Мы стояли высоко, над самым морем. Было очень холодно, и я коченел на ветру. Но Халима хорошо была одета; она только куталась в пуховый платок и, рассказывая, глядела не на меня, а на море.

— Вернулся и Сабир. Он политрук был. Ордена, медали у него на груди. Мать сразу же решила, что сосед наш — Сабир — для меня подходящая пара. И родители Сабира тоже так решили, и они сговор заключили. Я не знала о сговоре, мне некогда было заглядываться на мужчин. Я училась, мечтала об институте. Время бежало; Сабир работал, я бегала в школу. Вечерами иногда он приходил и они с матерью на кухне пили чай. Прошло два года. Я с выпускного вечера с аттестатом домой прихожу, радостно кричу: «Мама!» Захожу на кухню, а там родная тетя Сабира сидит — сватать меня пришла.

Халима замолкла. Вернулась наша провожатая — в ярком теплом свитере; извинилась, что заставила себя ждать. Мы еще какое-то время постояли над обрывом, а потом пошли обратно к станции. И я все думал, что сотрудница вернулась некстати, видно, и Халима так думала, и мы шли молча. Мне не терпелось спросить Халиму: «Ну, и что же, вы так сразу и согласились замуж?» Но спрашивать об этом в присутствии постороннего человека было бестактно. Я понимал это и потому понуро брел следом за женщинами.

— Смотрите, какие мудрые северяне! — восторженно сказала Халима. — Всего-навсего один тюльпан, а какая красота!

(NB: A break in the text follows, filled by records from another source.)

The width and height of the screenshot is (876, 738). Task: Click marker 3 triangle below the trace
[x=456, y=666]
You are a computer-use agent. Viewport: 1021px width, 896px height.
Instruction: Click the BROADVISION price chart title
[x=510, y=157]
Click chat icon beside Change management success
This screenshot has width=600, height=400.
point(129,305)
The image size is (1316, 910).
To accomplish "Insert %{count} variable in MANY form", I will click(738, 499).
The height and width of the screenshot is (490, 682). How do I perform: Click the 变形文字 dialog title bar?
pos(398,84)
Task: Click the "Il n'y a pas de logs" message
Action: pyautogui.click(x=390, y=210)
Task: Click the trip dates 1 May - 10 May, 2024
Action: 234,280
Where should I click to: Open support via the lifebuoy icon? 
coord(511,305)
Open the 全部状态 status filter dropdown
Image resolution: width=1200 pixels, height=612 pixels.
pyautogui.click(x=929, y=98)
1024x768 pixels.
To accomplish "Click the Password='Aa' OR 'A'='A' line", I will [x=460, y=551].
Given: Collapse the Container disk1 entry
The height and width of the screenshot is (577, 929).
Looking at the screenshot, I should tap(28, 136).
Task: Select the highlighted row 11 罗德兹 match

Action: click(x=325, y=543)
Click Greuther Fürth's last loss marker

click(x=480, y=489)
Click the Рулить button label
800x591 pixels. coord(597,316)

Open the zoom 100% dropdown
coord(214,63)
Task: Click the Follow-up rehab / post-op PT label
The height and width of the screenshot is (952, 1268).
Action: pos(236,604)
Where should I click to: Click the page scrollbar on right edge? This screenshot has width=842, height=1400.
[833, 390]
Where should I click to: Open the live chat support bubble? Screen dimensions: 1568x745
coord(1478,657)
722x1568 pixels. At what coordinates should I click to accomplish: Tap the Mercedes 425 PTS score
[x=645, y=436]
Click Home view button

Я словно очнулся от ее слов. Перед зданием станции зеленела лужайка. Посредине лужайки лежал огромный камень-валун, мрачный среди зеленой муравы. В тени валуна красным огоньком алел тюльпан. Не цветник разбит перед станцией, не сквер, а один-разъединственный цветок рос на всей лужайке, а как он скрашивал все вокруг. Норвежцы любят строгость и простоту. Валун. Береза. Тюльпан. И больше ничего.

Все наши уже заняли свои места в автобусе. Вечерело; пора было возвращаться на пароход. При спуска с горы укачивает всегда сильнее. Я знал об этом, и, пока мы ехали еще сравнительно ровным местом, я снова заговорил с Халимой.

— И вы закончили институт? — спросил я ее.

— Закончила. Сабир — очень хороший человек. Он два года ждал. Я согласилась выйти за него только на третьем курсе.

— Вы химик?

Она засмеялась.

— Почему вы так решили?

— Да я видел, как вы брали образцы отделочных материалов.

— А-а! Нет, не химик.

— Строитель?! Художник по интерьеру?

— Много будете знать, рано состаритесь! — пошутила она.

Мне было очень хорошо с ней, и я не отступал, продолжал теребить ее.

— Я шел за вами через мост, — вспомнив, с чего начался наш разговор, выпалил я.

— Ну и что?

— Вы останавливались, смотрели на фиорд, о чем-то разговаривали.

— А-а! — Она улыбнулась слегка, краешком губ. — Сабир пытался мне воспроизвести хоть один романс Грига и никак не мог вспомнить. Он уверял меня, что чем сочинение талантливее, тем его труднее воспроизвести. А я подначивала его, говоря, что просто у него плохой слух.

Виражи следовали один за другим. Автобус словно бы проваливался куда-то. Халима долго боролась, чтобы ее не укачало, но все же не устояла. Где-то примерно посредине дороги она положила голову на мое плечо, пригрелась и задремала…

Я сидел ни жив ни мертв, боясь одним неосторожным движением побеспокоить ее.

Так, на моем плече, она и доехала до теплохода.

11

Молодежи нашей, веселившейся в ресторанах, стало душно. А может, молодые люди разошлись настолько, что им стало тесно танцевать меж столов и они решили перенести веселье на палубу. Радист включил динамики, находившиеся на баке, и вот шумная музыка «битлов» загрохотала над палубой. Молодежь из всех ресторанов и баров высыпала наверх. Смех, выкрики, оживленные разговоры… Одним словом, уединение наше было нарушено; пропало очарование ночи, и главное — прервано было грустное повествование, которое, не знаю чем, меня заинтриговало.